The Sunday session was a marathon from 9 am to 4:30 pm with patrons grabbing a bite here and there throughout the day. The 10 tables supplied ample space for everyone to enjoy their food and drinks during the performances.
Eddie Metz, Jr., was the recipient of this year’s Legend award and his emotional acceptance was heartwarming. The grand finale had all 18 of the musicians on stage. Ed Polcer selected the tune, “Royal Garden Blues,” for the final performance, which had both Eddie and Chuck Redd on the vibes and drums; they were racing around the instruments with mallets and sticks in hand. John Allred held the slide while Dan Barrett moved back and forth holding the trombone itself. Ken Peplowski went behind Harry Allen’s back and stuck his arms around him to finger the sax while Harry just blew into the mouthpiece. Richard Simon held the bass and his left hand remained on the top of the fingerboard while Nicki Parrott slapped and bowed at the belly. Rossano Sportiellostarted out on the piano and then Jason Wanner, Paolo Alderighi, and Stephanie Trick joined in for an eight hand extravaganza. They were taking turns at the seat with sometimes three of them nudging the other one out!

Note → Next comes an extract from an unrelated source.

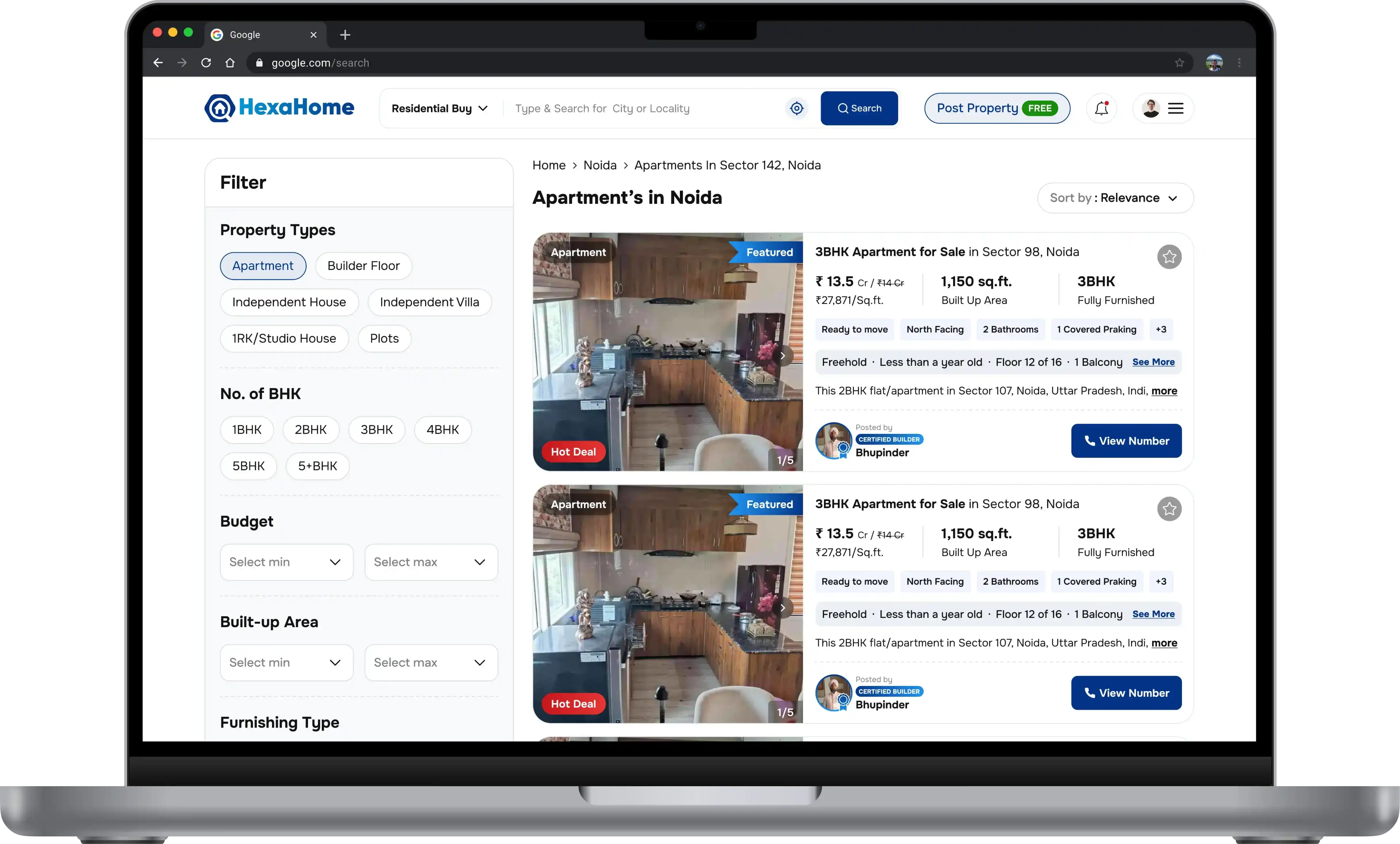
Task: Toggle the Plots property type filter
Action: (x=384, y=338)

Some highlights for me included Dan Barrett’s tribute to Tommy Dorsey, “I’m Getting Sentimental Over You,” with an introductory story about meeting Dorsey’s son Tom Jr. Ed Polcer performed his Louis Armstrong tribute; Ed is now working with youngsters and tourists at the Louis Armstrong House Museum in New York. Chuck Redd (who has scheduled a few gigs in New Orleans March 19th and 20th at Snug Harbor and The Cove) gave us a few Mel Torme classics on the vibes. Evan Arntzen filled in as vocalist on “Samantha” and Sidney Bechet’s “Georgia Cabin.” Howard Alden and Nicki Parrott charmed us with a lovely duet as did Jason and Evan on several numbers.
Of course, both Stephanie and Paolo delighted us with several sets showcasing their talents and expertise at four-hand piano. Danny and Eddie shared the drum spotlights on many sets.

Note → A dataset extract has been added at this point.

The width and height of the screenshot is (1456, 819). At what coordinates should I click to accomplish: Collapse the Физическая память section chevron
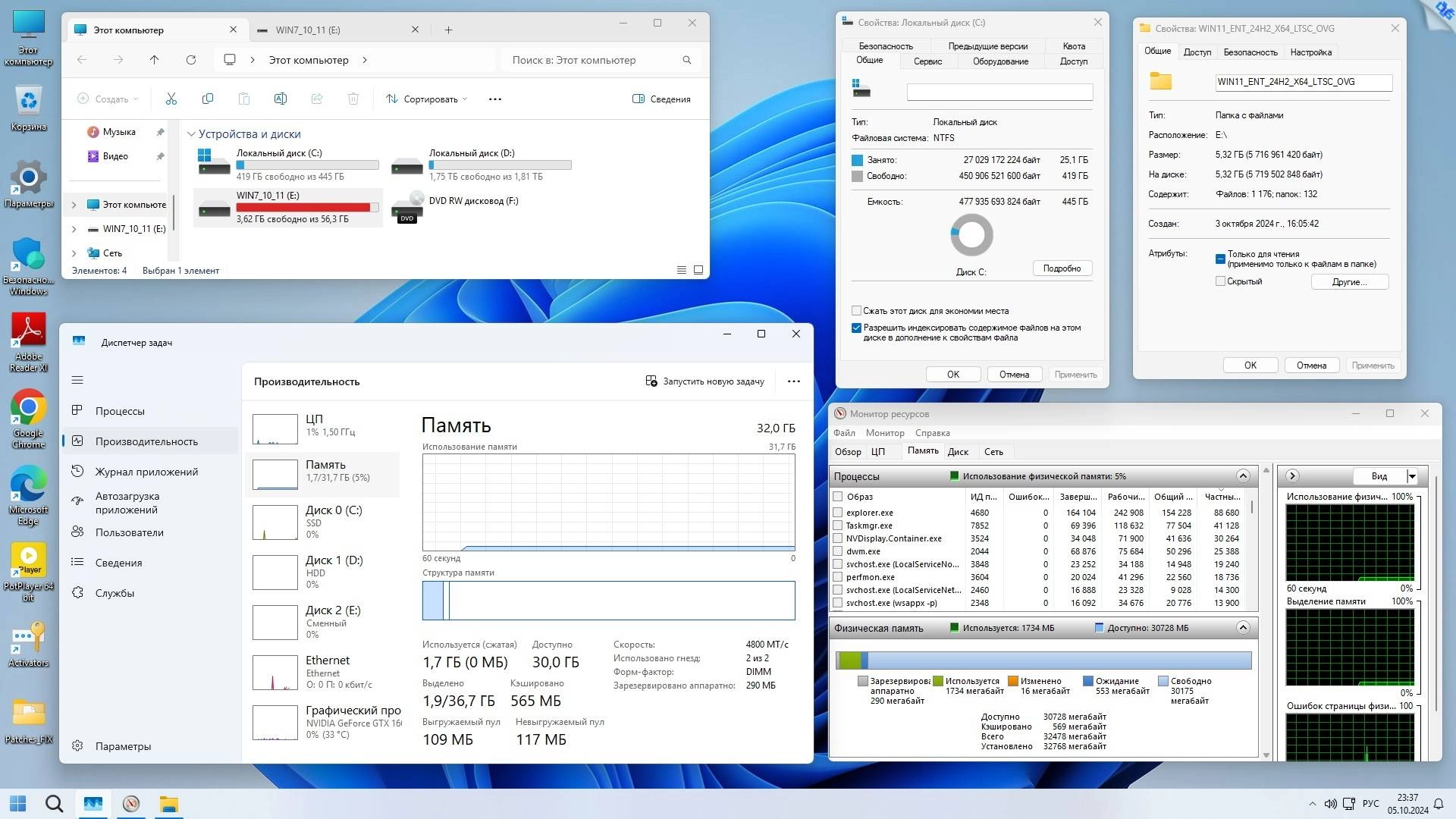tap(1243, 627)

Richard Simon tells the corniest (but cleverest) jokes and plays a mean bass. Rossano soloed on a set with some classical piano tunes that somehow morphed into the jazz classics. I was happy to see Jon-Erik again and it was my first time seeing Ken Peplowski on my favorite instrument. John Allred’s musical roots were shining and Harry’s sax sang in many different ways. David shared the bass sections with both Nicki and Richard on many sets and he was fun to watch.

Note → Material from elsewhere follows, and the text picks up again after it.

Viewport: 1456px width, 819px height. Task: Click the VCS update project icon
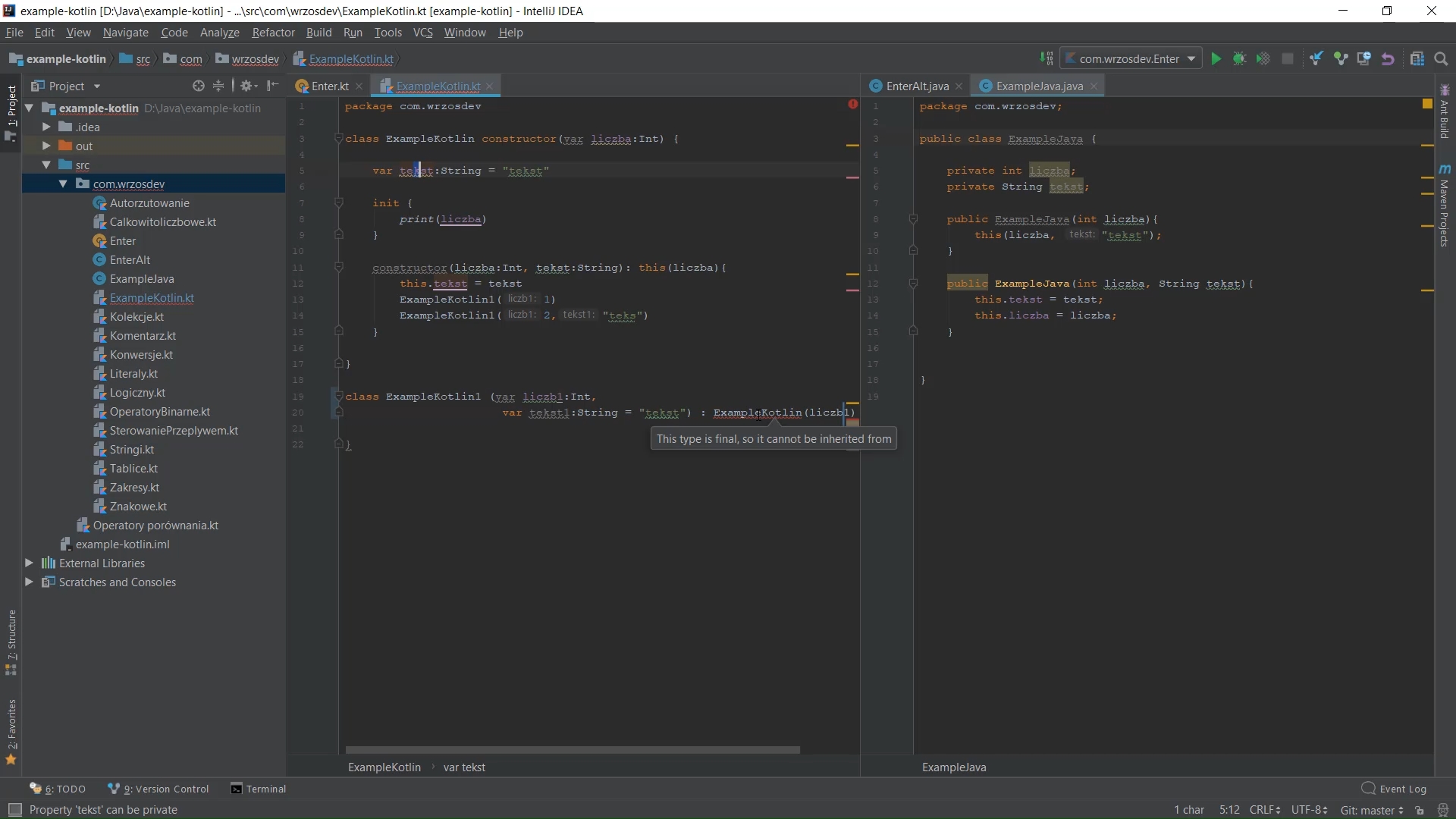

After a delicious dinner a few blocks from the hotel on the final Sunday, we entered the lobby of the Hilton to find a dozen musicians jamming around the piano—all of them taking turns including several patrons and sponsors who brought their own ax to the after party. Pieter Meijers (leader of the beloved and soon to be disbanded High Sierra) was a sponsor (via Jazzdagen tours) and a guest musician at this beautiful event. I always cherish seeing and hearing him perform.
All in all, the Jazz Party format is a casual opportunity to enjoy many musicians in unstructured line-ups while they are playing for themselves and the audience. It also gives the patrons and sponsors a chance to appreciate the host city with various breaks during, before, or after the weekend itself. It was nice to see that many of the musicians had their spouses and/or families with them to share in the fun of a jazz party weekend.
Dan Reid and his crew produce a worthwhile event and pay tribute to the founding parents of jazz parties—Dick and Maddie Gibson—who originated the first jazz party concept in 1963 when living in Colorado.